Leisha Alcia

Personal information
- Date of birth: March 25, 1982 (age 43)
- Height: 1.73 m (5 ft 8 in)
- Position: Goalkeeper

College career
- Years: Team / Apps / (Gls)
- 2001–2004: Illinois Fighting Illini / 83 / (0)

Senior career*
- Years: Team / Apps / (Gls)
- Toronto Inferno
- 2003: Hampton Roads Piranhas
- 2004–?: Ottawa Fury

Managerial career
- 2005: Illinois Fighting Illini (assistant)
- 2006: Western Kentucky Lady Toppers (assistant)
- 2007–2013: Illinois Fighting Illini (assistant)
- 2019–2022: WPI Engineers (assistant)

= Leisha Alcia =

Canadian soccer player

Leisha Alcia (born March 25, 1982) is a former Canadian soccer player who played as a goalkeeper.

==College career==
Alcia attended the University of Illinois Urbana-Champaign, where she played 83 games for the women's soccer team from 2001 to 2004 and served as team captain. She held the school records for career saves with 368, as well as single season goals against average (0.54) and save percentage, single season shutouts (12), career shutouts (24) and consecutive shutouts (6), and single season saves. She was part of their 2003 Big Ten Tournament championship team. Over her four years, she earned All-American honours in 2001 and 2004 and also was named to the All-Big Ten and Big Ten All-Tournament Team and she also won the Dike Eddleman Athlete of the Year award in 2003–2004.

==Club career==
Alcia played for the Toronto Inferno in the USL W-League. In 2003, she played for the Hampton Roads Piranhas. In 2004, she played for the Ottawa Fury where she was named Goalkeeper of the Year, recording 11 shutouts.

==International career==
Alcia received her first callup to a U18 national team camp in 1999, followed by a U19 camp the following year.

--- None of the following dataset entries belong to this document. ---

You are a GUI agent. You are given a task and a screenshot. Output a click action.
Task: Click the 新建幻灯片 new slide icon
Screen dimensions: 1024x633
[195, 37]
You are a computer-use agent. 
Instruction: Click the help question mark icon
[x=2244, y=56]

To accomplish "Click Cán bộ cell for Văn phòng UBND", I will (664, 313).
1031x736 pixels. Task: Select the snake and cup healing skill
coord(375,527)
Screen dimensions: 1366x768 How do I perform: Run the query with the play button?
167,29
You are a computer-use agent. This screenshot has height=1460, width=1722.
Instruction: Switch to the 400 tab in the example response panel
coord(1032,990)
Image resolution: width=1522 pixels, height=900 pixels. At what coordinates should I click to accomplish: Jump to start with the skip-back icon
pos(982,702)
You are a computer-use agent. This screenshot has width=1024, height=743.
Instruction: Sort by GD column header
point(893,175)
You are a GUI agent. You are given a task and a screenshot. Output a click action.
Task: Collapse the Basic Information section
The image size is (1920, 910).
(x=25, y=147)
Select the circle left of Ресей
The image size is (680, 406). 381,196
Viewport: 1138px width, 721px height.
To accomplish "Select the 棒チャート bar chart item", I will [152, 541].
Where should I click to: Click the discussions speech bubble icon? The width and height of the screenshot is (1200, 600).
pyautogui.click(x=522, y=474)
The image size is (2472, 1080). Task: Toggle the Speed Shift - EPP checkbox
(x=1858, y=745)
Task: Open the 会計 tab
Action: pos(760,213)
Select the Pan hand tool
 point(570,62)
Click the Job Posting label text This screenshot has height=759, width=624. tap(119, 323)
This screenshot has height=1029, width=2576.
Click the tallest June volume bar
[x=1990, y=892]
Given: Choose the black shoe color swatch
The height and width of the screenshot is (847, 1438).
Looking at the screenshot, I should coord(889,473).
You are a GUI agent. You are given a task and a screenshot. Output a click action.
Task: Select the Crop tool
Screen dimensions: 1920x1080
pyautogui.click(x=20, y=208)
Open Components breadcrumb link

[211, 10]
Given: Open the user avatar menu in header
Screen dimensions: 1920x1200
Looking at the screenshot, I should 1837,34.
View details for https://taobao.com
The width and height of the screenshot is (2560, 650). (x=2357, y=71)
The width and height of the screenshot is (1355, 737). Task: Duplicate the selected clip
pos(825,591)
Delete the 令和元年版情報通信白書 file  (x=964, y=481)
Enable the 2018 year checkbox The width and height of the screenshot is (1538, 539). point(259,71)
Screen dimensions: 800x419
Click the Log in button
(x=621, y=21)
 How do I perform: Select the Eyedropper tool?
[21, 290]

She earned her first call up to the senior team in 2002. She made her only appearance on November 1, 2006 at the 2006 Peace Queen Cup against the São Paulo state team, which played under the name of Brazil.

==Coaching career==
Following her career at Illinois, she served as a student assistant coach with the team in 2005. Afterwards, in 2006, she joined Western Kentucky University as an assistant before returning to Illinois as an assistant once again in 2007. She later worked with the WPI Engineers women's team as an assistant.